¿Por qué Dios exige, busca o pide que le adoremos?



 

Pregunta: "¿Por qué Dios exige, busca o pide que le adoremos?"

Respuesta:
Adoración es "dar honor, homenaje, reverencia, respeto, adoración, alabanza, o gloria a un ser superior". Dios exige adoración porque Él y solo Él es digno de recibirla. Él es el único ser que verdaderamente merece la adoración. Dios pide que nosotros reconozcamos su grandeza, su poder y su gloria. Apocalipsis 4:11 dice, "Señor, digno eres de recibir la gloria y la honra y el poder; porque tú creaste todas las cosas, y por tu voluntad existen y fueron creadas". Dios nos creó, y Él no va a ser usurpado. "No tendrás dioses ajenos delante de mí. No te harás imagen, ni ninguna semejanza de lo que esté arriba en el cielo, ni abajo en la tierra, ni en las aguas debajo de la tierra. No te inclinarás a ellas, ni las honrarás; porque yo soy Jehová tu Dios, fuerte, celoso, que visito la maldad de los padres sobre los hijos hasta la tercera y cuarta generación de los que me aborrecen" (Éxodo 20:3-5). Debemos entender que el celo de Dios no es la envidia pecaminosa que experimentamos y que nace del orgullo; es un celo santo y justo, que no permite que la gloria que le pertenece solo a Él, le sea dada a otro.
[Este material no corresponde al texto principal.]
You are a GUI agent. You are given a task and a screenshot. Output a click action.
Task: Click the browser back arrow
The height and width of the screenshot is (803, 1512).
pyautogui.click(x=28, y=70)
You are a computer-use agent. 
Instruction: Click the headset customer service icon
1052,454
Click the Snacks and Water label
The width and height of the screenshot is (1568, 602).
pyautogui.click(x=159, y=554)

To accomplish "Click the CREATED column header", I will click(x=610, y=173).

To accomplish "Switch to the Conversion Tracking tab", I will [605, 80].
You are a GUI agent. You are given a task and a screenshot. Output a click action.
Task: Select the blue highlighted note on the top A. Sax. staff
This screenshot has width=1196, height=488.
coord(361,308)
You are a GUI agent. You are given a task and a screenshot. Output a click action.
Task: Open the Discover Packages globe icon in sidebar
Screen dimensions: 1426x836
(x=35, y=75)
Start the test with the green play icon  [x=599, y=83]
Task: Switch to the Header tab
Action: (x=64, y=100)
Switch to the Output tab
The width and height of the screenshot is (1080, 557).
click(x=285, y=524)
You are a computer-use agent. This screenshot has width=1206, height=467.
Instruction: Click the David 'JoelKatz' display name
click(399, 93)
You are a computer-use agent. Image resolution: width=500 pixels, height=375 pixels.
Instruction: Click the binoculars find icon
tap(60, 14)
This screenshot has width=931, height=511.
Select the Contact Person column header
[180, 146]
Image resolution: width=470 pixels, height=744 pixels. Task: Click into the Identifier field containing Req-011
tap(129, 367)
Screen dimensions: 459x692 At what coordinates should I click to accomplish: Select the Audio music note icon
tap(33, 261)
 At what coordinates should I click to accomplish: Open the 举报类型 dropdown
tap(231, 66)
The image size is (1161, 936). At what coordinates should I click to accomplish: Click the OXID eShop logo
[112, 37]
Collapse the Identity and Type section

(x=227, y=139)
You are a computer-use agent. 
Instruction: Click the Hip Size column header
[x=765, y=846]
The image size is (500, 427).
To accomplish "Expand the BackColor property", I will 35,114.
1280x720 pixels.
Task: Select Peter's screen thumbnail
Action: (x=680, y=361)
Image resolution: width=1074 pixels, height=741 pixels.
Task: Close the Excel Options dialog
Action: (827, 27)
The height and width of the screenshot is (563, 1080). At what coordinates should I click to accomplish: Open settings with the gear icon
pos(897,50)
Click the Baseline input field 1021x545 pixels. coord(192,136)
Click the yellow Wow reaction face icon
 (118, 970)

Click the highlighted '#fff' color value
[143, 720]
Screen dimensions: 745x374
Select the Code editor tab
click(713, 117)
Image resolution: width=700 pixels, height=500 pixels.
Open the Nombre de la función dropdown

Dios espera que nosotros lo adoremos como una expresión de reverencia y agradecimiento. Pero también espera que le seamos obedientes. Él no quiere solamente que lo amemos; Él quiere que actuemos justamente los unos para con los otros, demostrando el amor y la compasión a los demás. De esta manera, nos presentamos ante Él como un sacrificio vivo, santo y agradable a Dios. Esto glorifica a Dios y es nuestro "culto racional" (Romanos 12:1). Cuando adoramos con un corazón obediente y un espíritu abierto y arrepentido, Dios es glorificado, los cristianos son purificados, la iglesia es edificada y los perdidos son evangelizados. Estos son todos los elementos de la verdadera adoración.

Dios también desea que lo adoremos porque nuestro destino eterno depende de nuestra adoración al Dios vivo y verdadero. Filipenses 3:3 describe la verdadera iglesia, el cuerpo de creyentes en Jesucristo cuyo destino eterno es el cielo. "Porque nosotros somos la circuncisión, los que en espíritu servimos a Dios y nos gloriamos en Cristo Jesús, no teniendo confianza en la carne". En otras palabras, la iglesia se identifica exclusivamente como el pueblo de Dios, pero no a través de la circuncisión física. La iglesia está compuesta por aquellos que adoran a Dios en su espíritu, regocijándose en Cristo, y no confiando en sí mismos para la salvación. Aquellos que no adoran al Dios vivo y verdadero no son de Él, y su destino eterno es el infierno. Los verdaderos adoradores se identifican por su adoración a Dios y su hogar eterno es con el Dios que adoran y alaban.

Dios exige, busca y pide nuestra adoración ya que Él la merece, porque la naturaleza de un cristiano es el adorarlo y nuestro destino eterno depende de ello. Ese es el tema de la historia de la redención: adorar al glorioso Dios vivo y verdadero.